**What is required:** Carry the interview about a father's homecoming from the war forward from its last line.

**Text block:**
HC: Yeah. I was seven. Yeah. Four to seven.

CK: 0:35:54.2 What a moment that must have been.

HC: Yeah. It was--My brother had just been born when he went overseas. And when we lived with my grandparents, because my mother's youngest sister--was living there also--and my mother both called their father daddy--and my brother began to call him daddy too. And nobody really tried to correct him in a serious way. He'd seen pictures of his father, but that didn't mean anything to a one--year--old, a two--year--old, a three--year--old. So, when my father finally did come back, Frank was terrified of him. He was tall and imposing, and he expected that Frank would--because I'm sure the letters that my mother must have sent and so forth. I think he expected that Frank would rush into his arms and say "Daddy, Daddy, thank God you're home," when of course he was terrified of him, ran away crying and saying "You're not my daddy. You're not my daddy." It was--set up a very bad relationship for them actually that I don't think they ever--in some ways--overcame.

CK: What about you?

HC: Well, I remembered him well, and that's interesting. I don't remember--I think I was very happy to have him back. We were always very good friends. Yeah, I had a better relationship with him than I did with my mother. [Chuckles] But we resolved that eventually.

CK: Was he the guy you remembered? He had been at war for years by then?

HC: Yeah. I think all those men were affected. I think it was--for most of them, I think it was the greatest adventure of their lives. And coming back, it was--I think it was a huge adjustment for them. My father became an alcoholic, and I think, you know, lots of men did. I think it was--there was nothing ever so exciting in their lives again. It was a huge adventure, if they survived it. He was in Okinawa and L.A. and all these places.

CK: Multiply that by a whole town.

HC: I know. Yeah. It was really very hard.

CK: Did they hang out together? Did the men go out to the American Legion, or VFW, and try to talk and drink, or what was the culture like?

HC: I can't say. I was too young to know about that kind of thing. But, yeah I think certainly we read about it and hear about it, that companionship that those men have together, develop, fighting together and being together in such close quarters in such an intense time. Yeah.

CK: And I guess the flip side is the camaraderie of the women while the men were away.

HC: Right. I'm sure there was a big adjustment for lots of wives to have a man come back and. You know, women had been working in the factory, working in all kinds of ways, and then suddenly they were being laid off so that men could get jobs again. And they were being expected to go back and cook and clean and so on.

CK: 0:40:05.5 Were there examples of that?

HC: It was an interesting time.

CK: Yeah. In Concord, were there examples of that in your--?

HC: Again, it's hard--it's speculation on my part really. It was a--Concord was always a fairly well--heeled town, and most of the men living there worked in Boston or were traveling in on the train.

CK: Except for some exceptions including your father then.

**Source material:**

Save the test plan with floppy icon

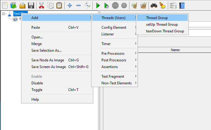point(31,5)
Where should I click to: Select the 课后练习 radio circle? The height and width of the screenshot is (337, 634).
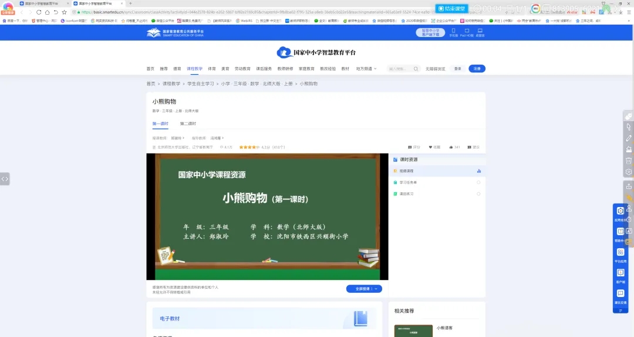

**Output of the task:**
HC: Right. Right. There were men--companies and businesses in town obviously that people were running. My grandfather--I told you he was an antiques buff. One of the things that he had was a Model T Ford--the old kind with the high roof and so forth that had The Country Store written on the side. He would drive it around town to advertise the store and so forth. And that got drawn into the Piffen story, that was their car, that they travelled the country in, buying things for the store.

CK: Who were your grandmothers? Talk a little bit about who was in the passenger's seat--or maybe the driver's seat. I don't know.

HC: My grandmother Trumbull was a very lovely, quiet, sweet woman. She had been--she had been orphaned by the time she was 12 and had five older brothers. She spent most of her teenage years sort of living with one of those--they were much older and married and so forth, and she spent time living with different sisters--in--law until they got tired of her and shipped her off to another sister--in--law. She finally got married. She was a quiet, sweet, gentle, somewhat passive person. She did have some money, which made it possible for my grandfather to be as peripatetic as he was.

CK: Was she a Concordian?

HC: No. She--Her maiden name was Mason, and they lived--they were--her brothers lived on the North Shore in Boston. So, she was more of a Bostonian than anything. But again, because of her living around with siblings, it's hard to say what she was. I think Bostonian would be the closest thing.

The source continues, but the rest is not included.